DATA TO EXAMINE:
++++++++++++++++++++
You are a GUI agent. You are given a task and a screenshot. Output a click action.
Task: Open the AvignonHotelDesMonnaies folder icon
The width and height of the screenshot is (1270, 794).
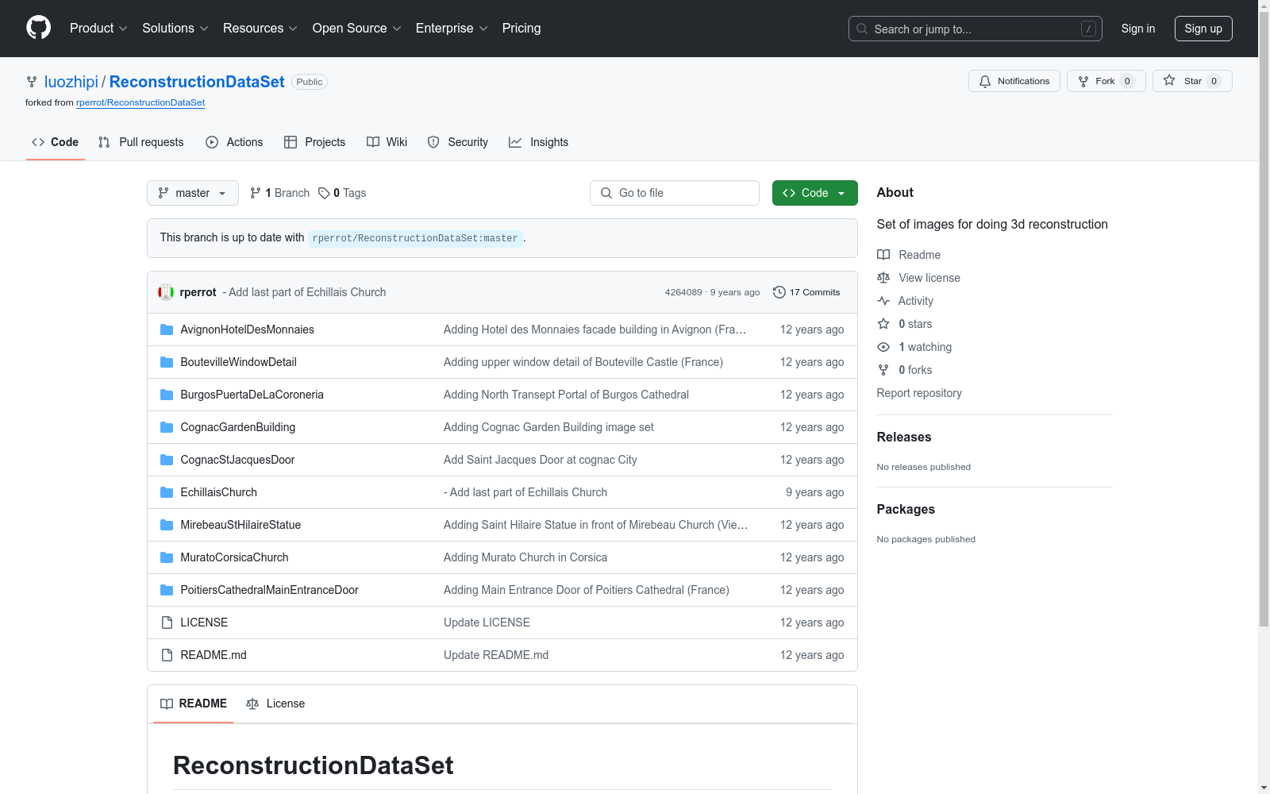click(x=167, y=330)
++++++++++++++++++++
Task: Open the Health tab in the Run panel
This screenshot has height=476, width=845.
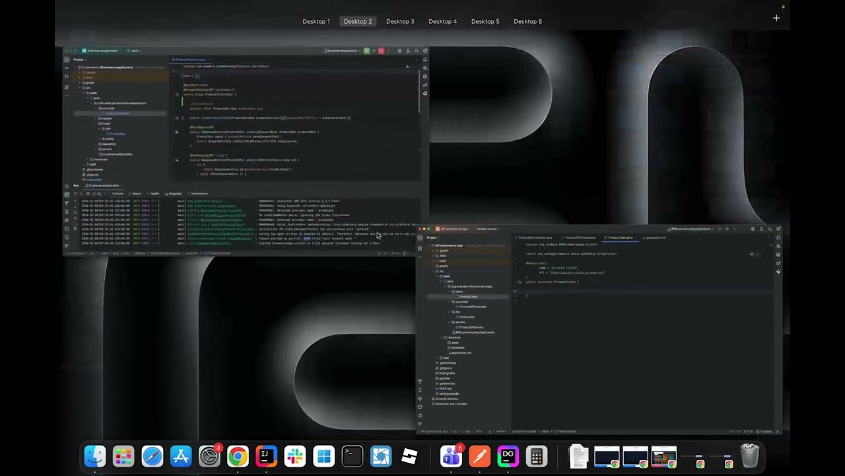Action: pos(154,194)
++++++++++++++++++++
TO DO: From the entries, copy every line in which the word "Open" occurs.

SOLUTION FOR THIS PROBLEM:
Task: Open the AvignonHotelDesMonnaies folder icon
Task: Open the Health tab in the Run panel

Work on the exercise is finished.